Provided information:

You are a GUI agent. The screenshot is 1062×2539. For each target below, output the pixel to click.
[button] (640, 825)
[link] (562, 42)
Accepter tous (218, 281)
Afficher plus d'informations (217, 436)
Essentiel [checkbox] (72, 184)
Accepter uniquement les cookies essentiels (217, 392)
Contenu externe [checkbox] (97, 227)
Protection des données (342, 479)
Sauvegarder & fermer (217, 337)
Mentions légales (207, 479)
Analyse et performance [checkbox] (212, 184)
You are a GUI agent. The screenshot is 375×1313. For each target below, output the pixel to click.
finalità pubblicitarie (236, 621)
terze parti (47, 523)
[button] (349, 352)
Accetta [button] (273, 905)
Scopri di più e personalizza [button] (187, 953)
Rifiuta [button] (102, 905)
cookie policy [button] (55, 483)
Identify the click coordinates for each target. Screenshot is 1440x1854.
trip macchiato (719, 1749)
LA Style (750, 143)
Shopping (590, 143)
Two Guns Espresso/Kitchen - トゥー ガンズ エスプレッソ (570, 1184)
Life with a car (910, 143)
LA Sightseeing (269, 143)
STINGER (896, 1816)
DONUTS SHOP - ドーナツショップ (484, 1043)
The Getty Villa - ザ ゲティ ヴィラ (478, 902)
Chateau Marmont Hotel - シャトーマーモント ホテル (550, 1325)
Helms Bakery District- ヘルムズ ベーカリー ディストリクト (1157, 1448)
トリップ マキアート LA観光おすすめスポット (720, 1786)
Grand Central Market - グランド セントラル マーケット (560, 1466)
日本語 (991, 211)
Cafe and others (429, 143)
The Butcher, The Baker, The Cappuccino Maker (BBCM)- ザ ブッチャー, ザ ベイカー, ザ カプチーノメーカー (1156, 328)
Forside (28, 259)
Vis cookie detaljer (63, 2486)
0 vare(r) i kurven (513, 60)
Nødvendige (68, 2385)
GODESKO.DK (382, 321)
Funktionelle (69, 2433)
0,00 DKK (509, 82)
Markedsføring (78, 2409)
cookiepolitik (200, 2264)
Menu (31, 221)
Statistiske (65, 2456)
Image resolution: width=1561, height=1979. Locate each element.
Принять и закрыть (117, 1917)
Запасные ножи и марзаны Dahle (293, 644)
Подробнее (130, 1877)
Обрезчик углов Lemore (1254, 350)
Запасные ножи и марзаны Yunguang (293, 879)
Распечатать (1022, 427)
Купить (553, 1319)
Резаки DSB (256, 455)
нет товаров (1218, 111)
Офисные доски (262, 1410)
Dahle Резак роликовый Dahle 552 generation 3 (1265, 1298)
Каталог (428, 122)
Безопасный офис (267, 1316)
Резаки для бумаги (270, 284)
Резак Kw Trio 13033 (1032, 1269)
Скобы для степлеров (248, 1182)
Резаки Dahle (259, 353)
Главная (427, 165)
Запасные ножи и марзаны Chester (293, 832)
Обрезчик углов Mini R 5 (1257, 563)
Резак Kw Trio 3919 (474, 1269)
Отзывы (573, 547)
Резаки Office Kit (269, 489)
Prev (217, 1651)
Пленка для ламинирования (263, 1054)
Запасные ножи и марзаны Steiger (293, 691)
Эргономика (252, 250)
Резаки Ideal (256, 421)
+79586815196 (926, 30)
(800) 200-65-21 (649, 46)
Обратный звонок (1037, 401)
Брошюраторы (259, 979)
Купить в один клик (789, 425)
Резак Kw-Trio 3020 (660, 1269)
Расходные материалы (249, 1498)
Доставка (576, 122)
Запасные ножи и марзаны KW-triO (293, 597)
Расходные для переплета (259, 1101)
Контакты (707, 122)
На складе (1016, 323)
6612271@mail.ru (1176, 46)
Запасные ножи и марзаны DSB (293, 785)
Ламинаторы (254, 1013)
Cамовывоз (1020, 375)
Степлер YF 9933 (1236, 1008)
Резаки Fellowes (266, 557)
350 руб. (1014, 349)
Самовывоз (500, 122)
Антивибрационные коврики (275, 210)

Goal:
Please reproduce every line of the data above verbatim, leaving nothing out and adding nothing.

Solution to this exercise:
You are a GUI agent. The screenshot is 1062×2539. For each target below, output the pixel to click.
[button] (640, 825)
[link] (562, 42)
Accepter tous (218, 281)
Afficher plus d'informations (217, 436)
Essentiel [checkbox] (72, 184)
Accepter uniquement les cookies essentiels (217, 392)
Contenu externe [checkbox] (97, 227)
Protection des données (342, 479)
Sauvegarder & fermer (217, 337)
Mentions légales (207, 479)
Analyse et performance [checkbox] (212, 184)
You are a GUI agent. The screenshot is 375×1313. For each target below, output the pixel to click.
finalità pubblicitarie (236, 621)
terze parti (47, 523)
[button] (349, 352)
Accetta [button] (273, 905)
Scopri di più e personalizza [button] (187, 953)
Rifiuta [button] (102, 905)
cookie policy [button] (55, 483)
Identify the click coordinates for each target. Screenshot is 1440x1854.
trip macchiato (719, 1749)
LA Style (750, 143)
Shopping (590, 143)
Two Guns Espresso/Kitchen - トゥー ガンズ エスプレッソ (570, 1184)
Life with a car (910, 143)
LA Sightseeing (269, 143)
STINGER (896, 1816)
DONUTS SHOP - ドーナツショップ (484, 1043)
The Getty Villa - ザ ゲティ ヴィラ (478, 902)
Chateau Marmont Hotel - シャトーマーモント ホテル (550, 1325)
Helms Bakery District- ヘルムズ ベーカリー ディストリクト (1157, 1448)
トリップ マキアート LA観光おすすめスポット (720, 1786)
Grand Central Market - グランド セントラル マーケット (560, 1466)
日本語 (991, 211)
Cafe and others (429, 143)
The Butcher, The Baker, The Cappuccino Maker (BBCM)- ザ ブッチャー, ザ ベイカー, ザ カプチーノメーカー (1156, 328)
Forside (28, 259)
Vis cookie detaljer (63, 2486)
0 vare(r) i kurven (513, 60)
Nødvendige (68, 2385)
GODESKO.DK (382, 321)
Funktionelle (69, 2433)
0,00 DKK (509, 82)
Markedsføring (78, 2409)
cookiepolitik (200, 2264)
Menu (31, 221)
Statistiske (65, 2456)
Image resolution: width=1561, height=1979. Locate each element.
Принять и закрыть (117, 1917)
Запасные ножи и марзаны Dahle (293, 644)
Подробнее (130, 1877)
Обрезчик углов Lemore (1254, 350)
Запасные ножи и марзаны Yunguang (293, 879)
Распечатать (1022, 427)
Купить (553, 1319)
Резаки DSB (256, 455)
нет товаров (1218, 111)
Офисные доски (262, 1410)
Dahle Резак роликовый Dahle 552 generation 3 (1265, 1298)
Каталог (428, 122)
Безопасный офис (267, 1316)
Резаки для бумаги (270, 284)
Резак Kw Trio 13033 (1032, 1269)
Скобы для степлеров (248, 1182)
Резаки Dahle (259, 353)
Главная (427, 165)
Запасные ножи и марзаны Chester (293, 832)
Обрезчик углов Mini R 5 (1257, 563)
Резак Kw Trio 3919 (474, 1269)
Отзывы (573, 547)
Резаки Office Kit (269, 489)
Prev (217, 1651)
Пленка для ламинирования (263, 1054)
Запасные ножи и марзаны Steiger (293, 691)
Эргономика (252, 250)
Резаки Ideal (256, 421)
+79586815196 (926, 30)
(800) 200-65-21 (649, 46)
Обратный звонок (1037, 401)
Брошюраторы (259, 979)
Купить в один клик (789, 425)
Резак Kw-Trio 3020 (660, 1269)
Расходные материалы (249, 1498)
Доставка (576, 122)
Запасные ножи и марзаны KW-triO (293, 597)
Расходные для переплета (259, 1101)
Контакты (707, 122)
На складе (1016, 323)
6612271@mail.ru (1176, 46)
Запасные ножи и марзаны DSB (293, 785)
Ламинаторы (254, 1013)
Cамовывоз (1020, 375)
Степлер YF 9933 (1236, 1008)
Резаки Fellowes (266, 557)
350 руб. (1014, 349)
Самовывоз (500, 122)
Антивибрационные коврики (275, 210)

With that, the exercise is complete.